**Exercise**
Please give back all the records exactly, but keep the pictures out.

The data Start Marker

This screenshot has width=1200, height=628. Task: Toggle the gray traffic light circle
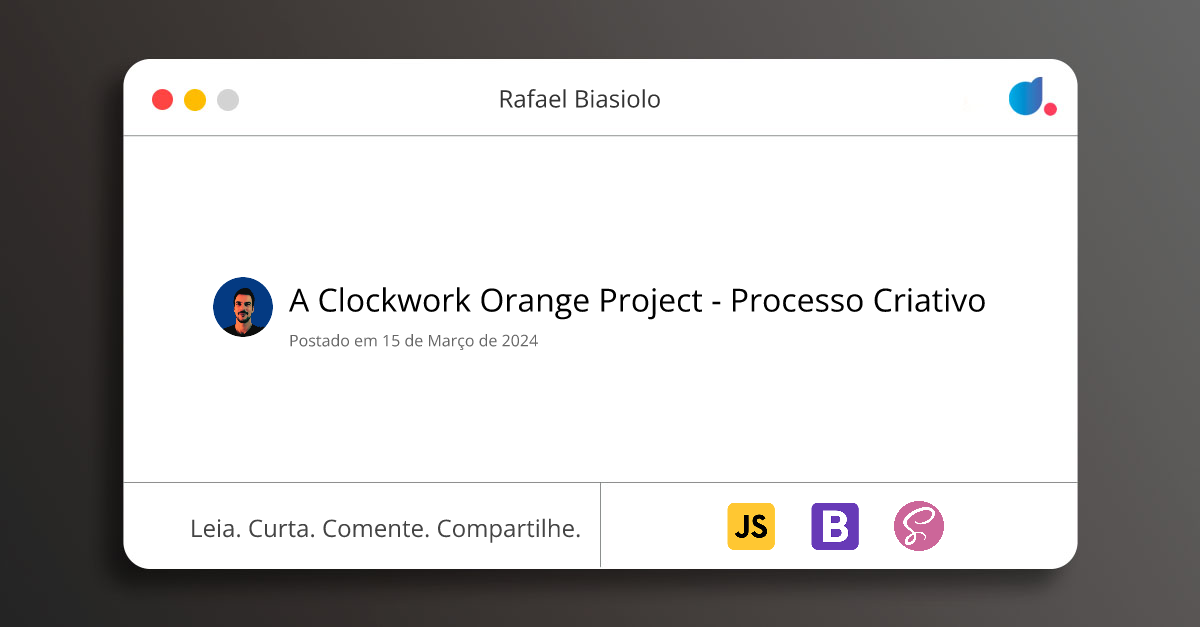(226, 99)
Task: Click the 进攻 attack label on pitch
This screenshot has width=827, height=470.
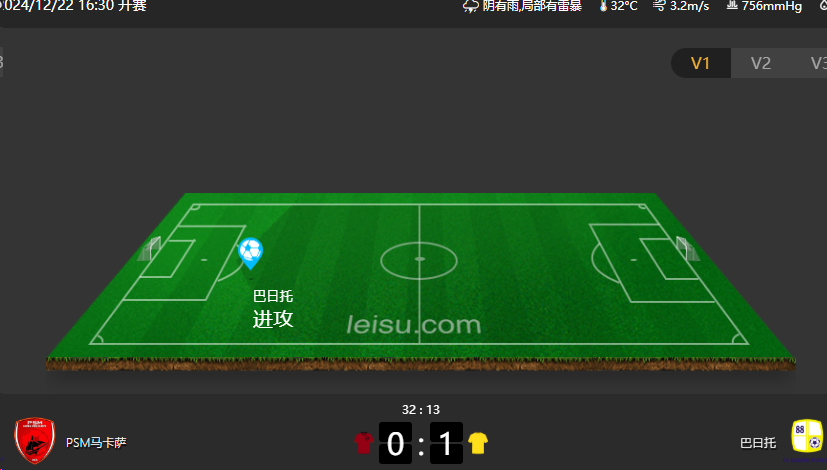Action: [273, 319]
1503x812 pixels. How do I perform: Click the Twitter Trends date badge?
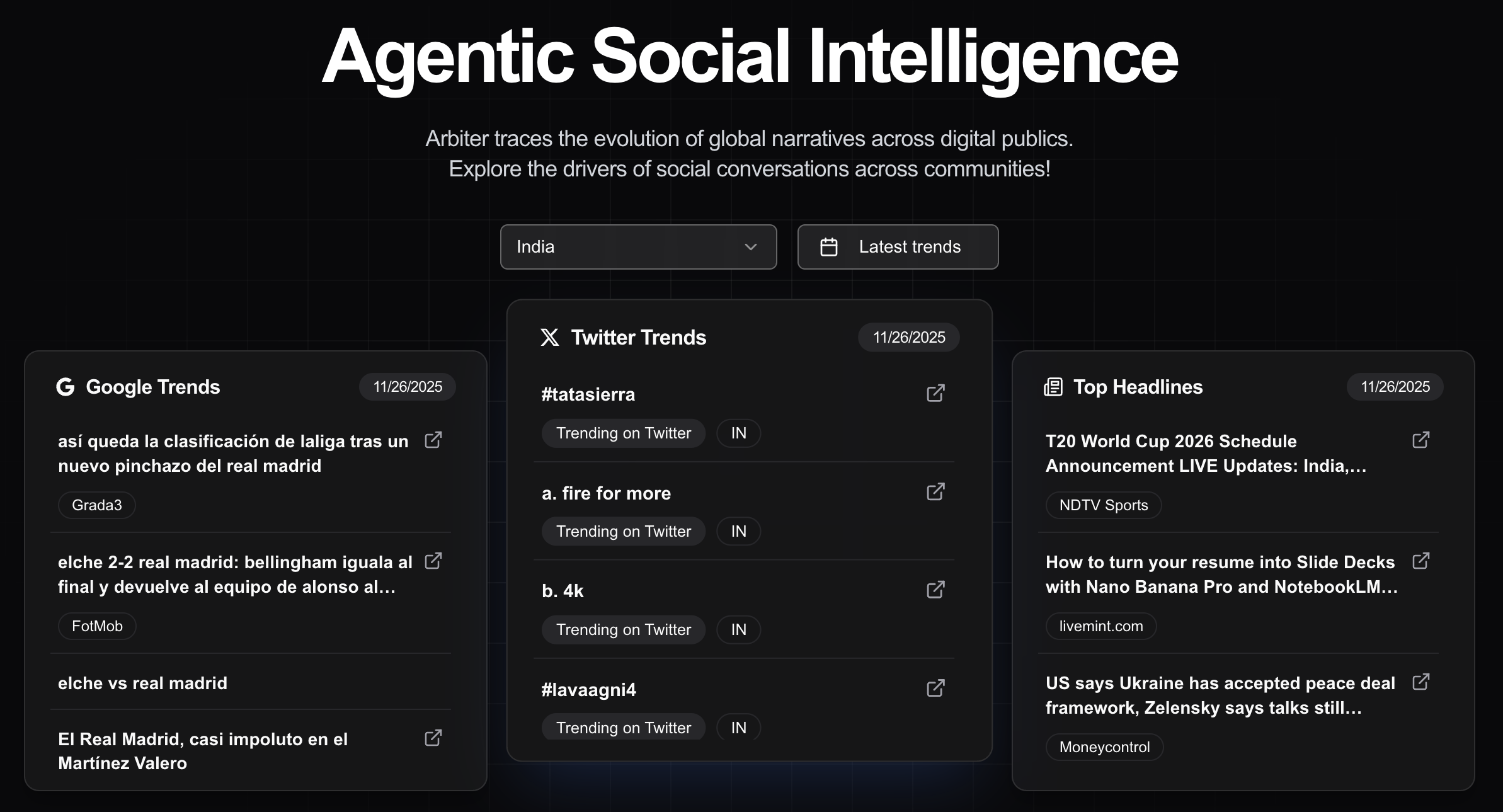tap(908, 338)
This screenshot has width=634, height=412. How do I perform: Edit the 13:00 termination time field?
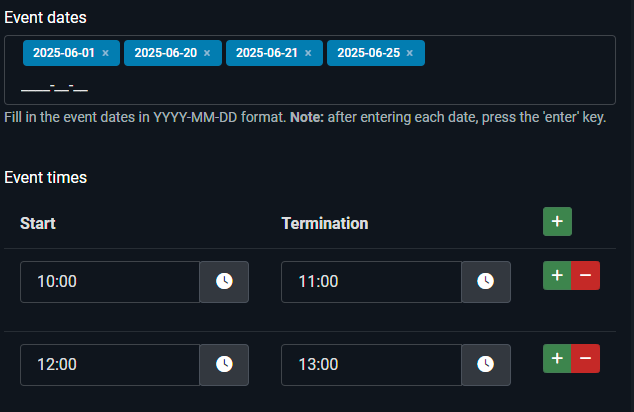click(x=371, y=365)
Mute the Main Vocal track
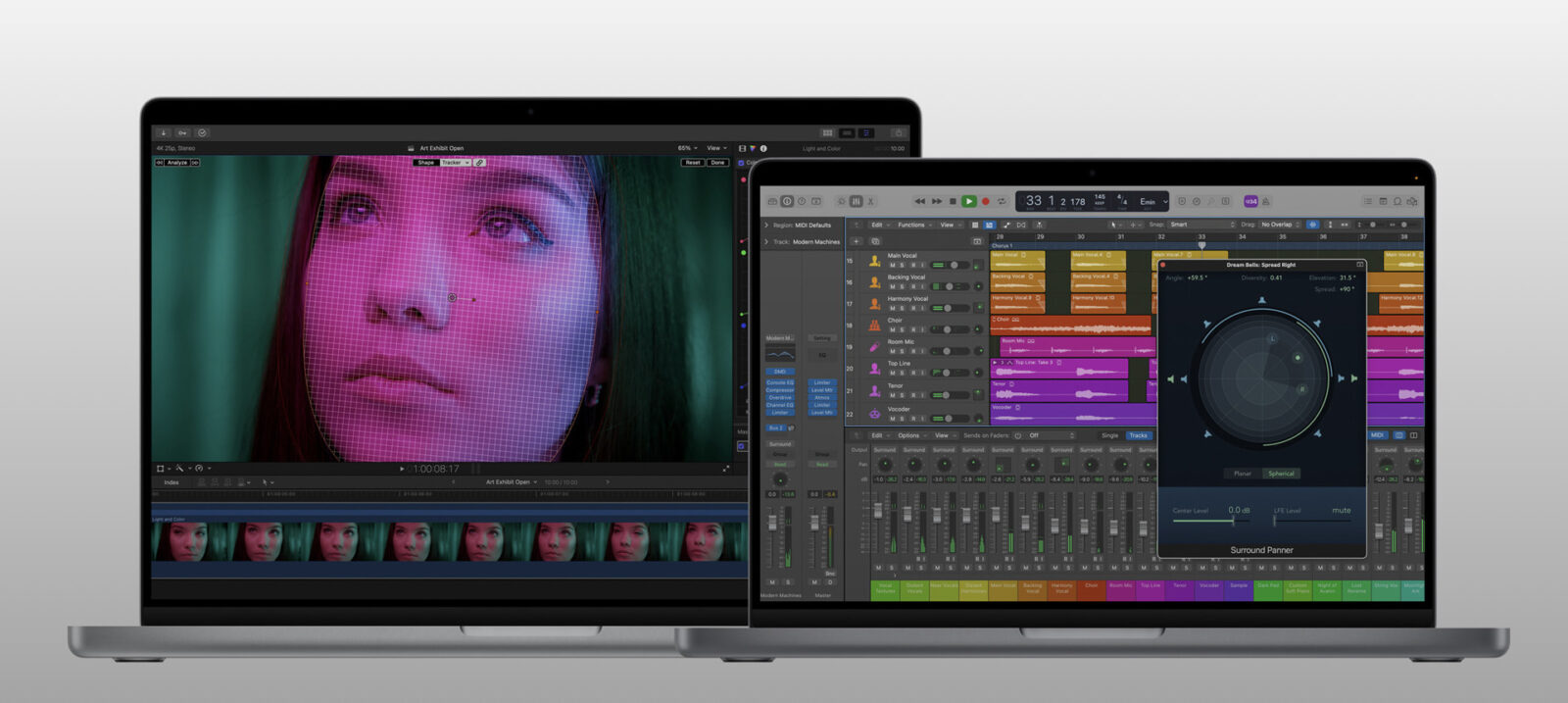Image resolution: width=1568 pixels, height=703 pixels. click(892, 266)
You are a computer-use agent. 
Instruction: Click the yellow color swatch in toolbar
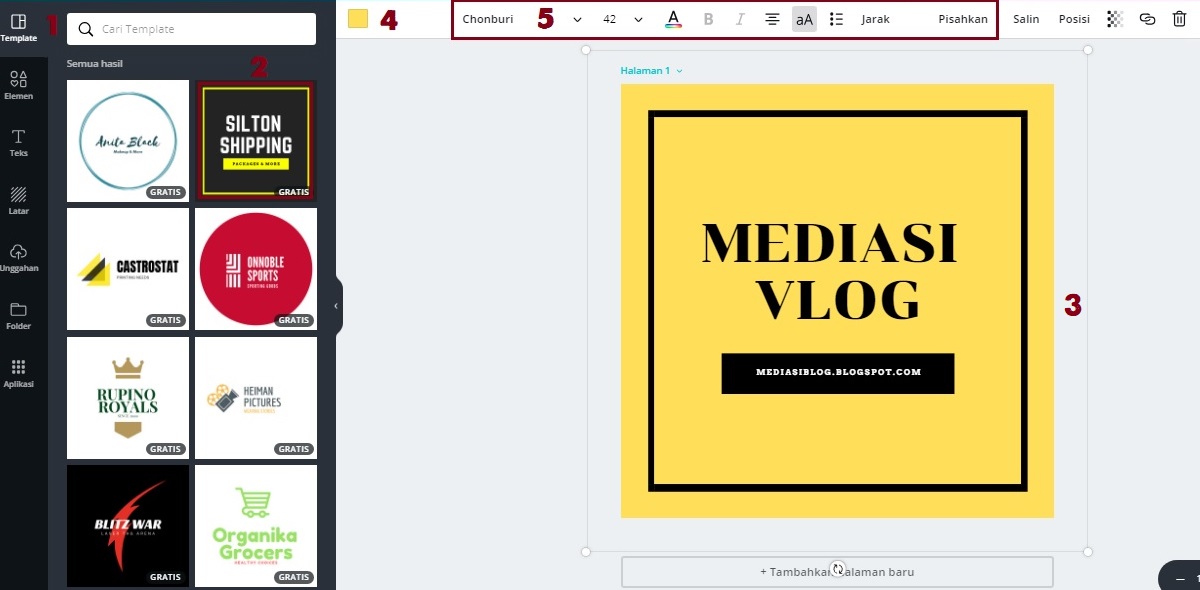pos(357,18)
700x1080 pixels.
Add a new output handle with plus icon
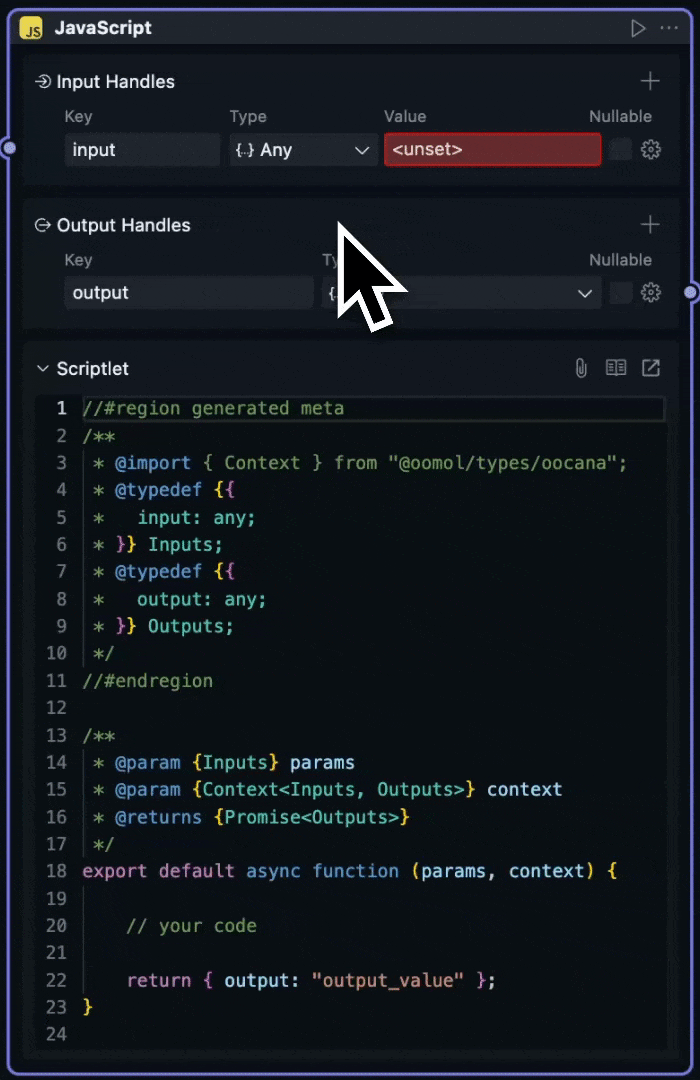[x=650, y=225]
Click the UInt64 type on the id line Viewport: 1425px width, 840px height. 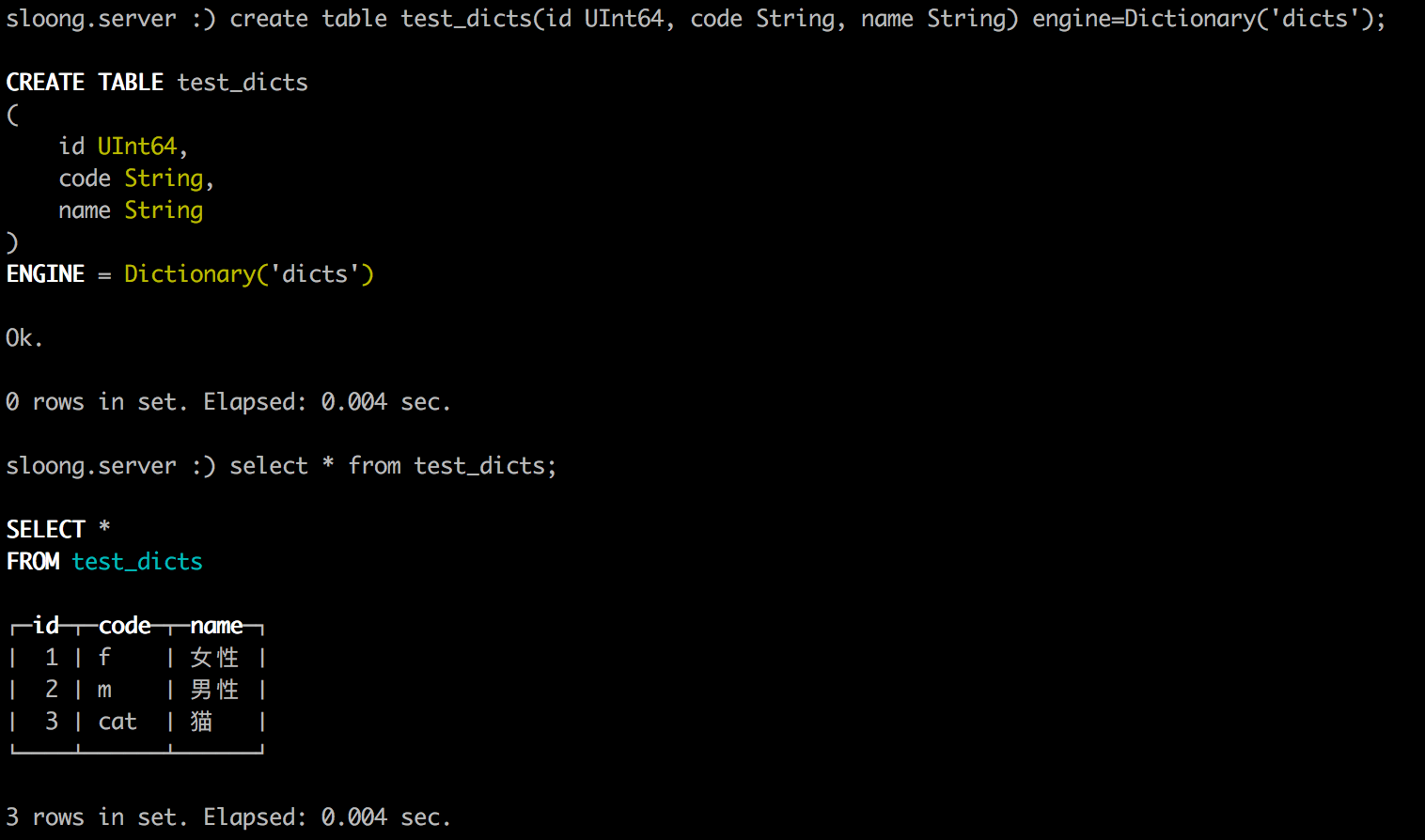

The data End Marker

**Finished exercise**
This screenshot has width=1200, height=628. Task: Toggle the gray traffic light circle
(226, 99)
Task: Click the 进攻 attack label on pitch
This screenshot has width=827, height=470.
Action: [273, 319]
1503x812 pixels. How do I perform: Click the Twitter Trends date badge?
tap(908, 338)
This screenshot has width=634, height=412. How do I perform: Edit the 13:00 termination time field?
click(x=371, y=365)
Mute the Main Vocal track
Image resolution: width=1568 pixels, height=703 pixels. click(892, 266)
You are a computer-use agent. 
Instruction: Click the yellow color swatch in toolbar
pos(357,18)
700x1080 pixels.
Add a new output handle with plus icon
[x=650, y=225]
Click the UInt64 type on the id line Viewport: 1425px width, 840px height. 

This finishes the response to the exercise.